%%
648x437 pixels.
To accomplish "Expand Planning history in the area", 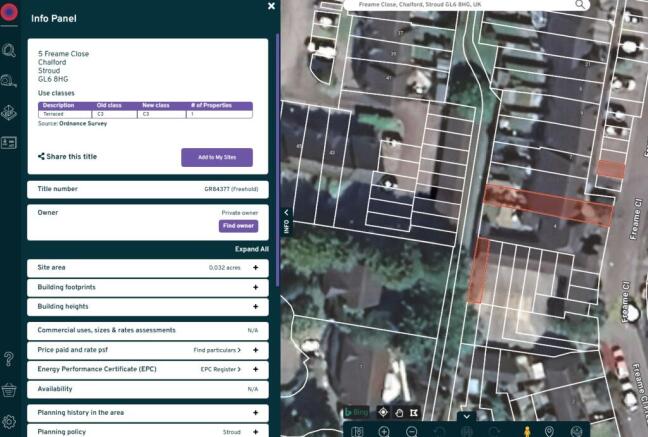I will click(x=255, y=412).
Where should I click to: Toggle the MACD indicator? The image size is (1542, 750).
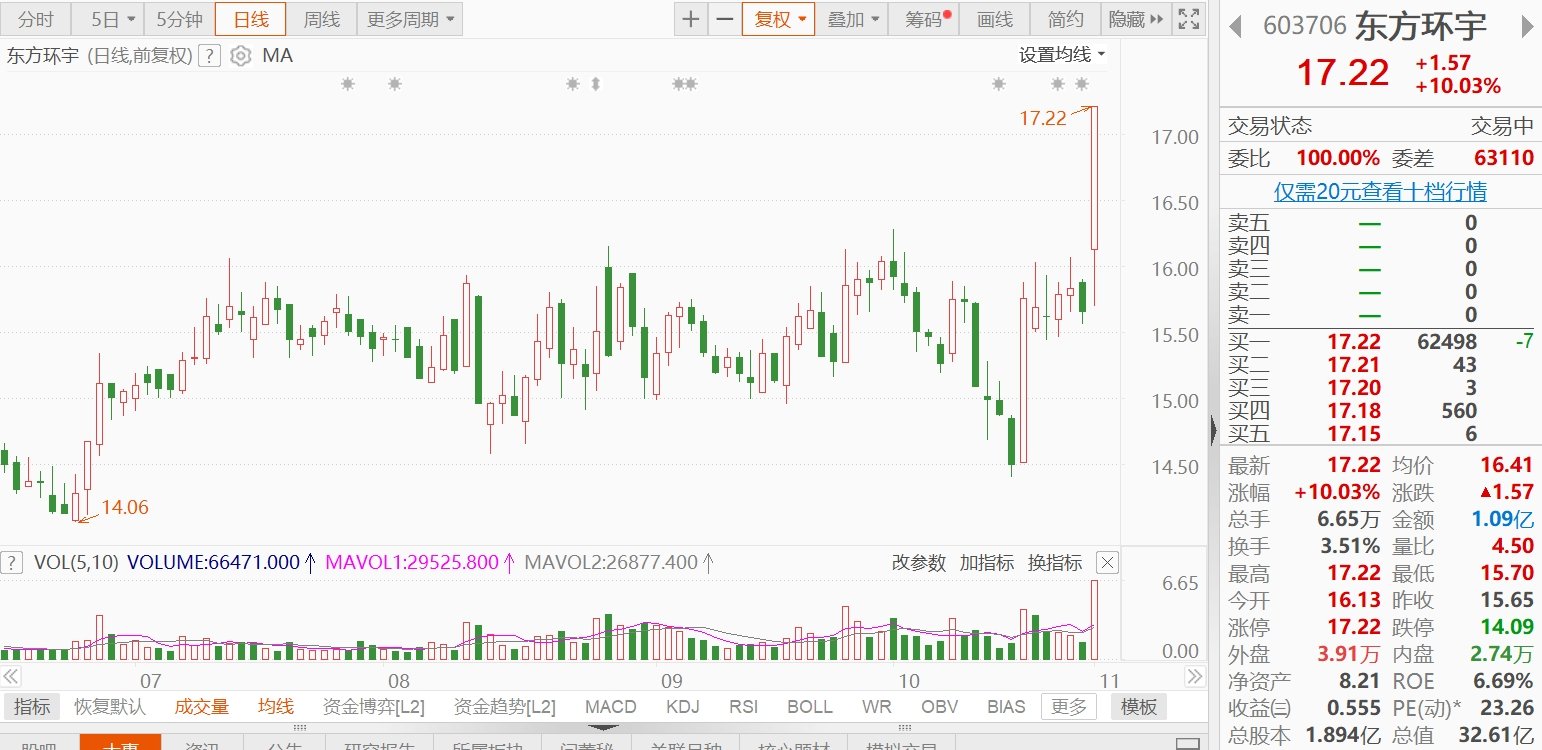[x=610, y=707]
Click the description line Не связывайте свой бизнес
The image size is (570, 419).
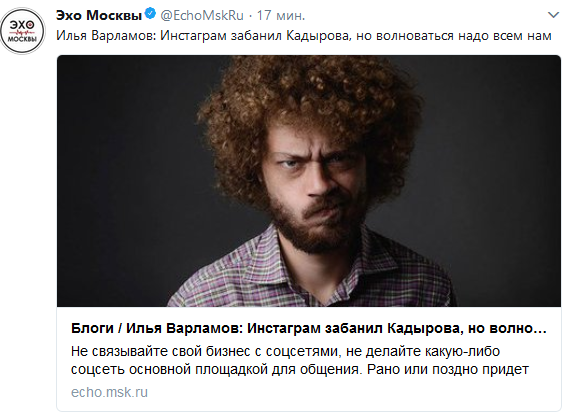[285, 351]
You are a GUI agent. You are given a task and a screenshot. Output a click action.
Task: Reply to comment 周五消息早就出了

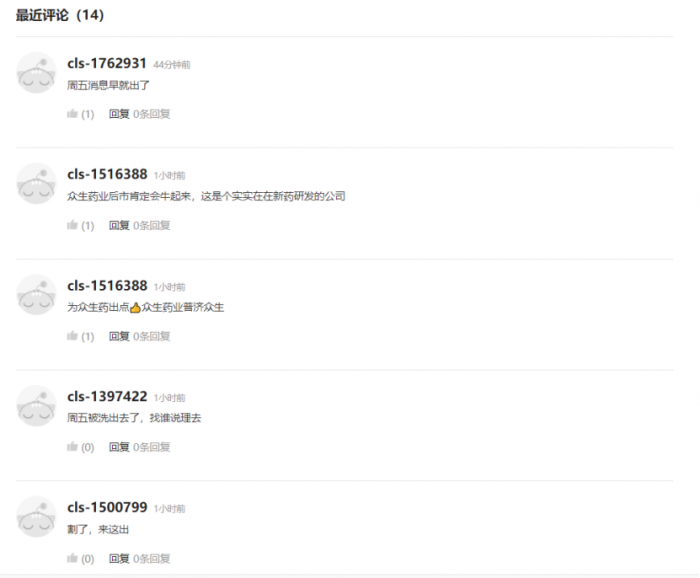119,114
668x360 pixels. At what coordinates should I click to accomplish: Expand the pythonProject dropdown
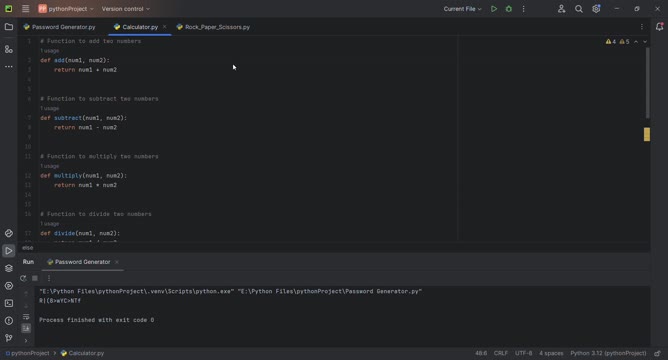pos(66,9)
%%
## Task instructions
The lines from the one containing "668x360 pixels. At" through the last line above are to be repeated exactly, and only those. Any pictures must be left out.

## Solution below
668x360 pixels. At what coordinates should I click to accomplish: Expand the pythonProject dropdown
pos(66,9)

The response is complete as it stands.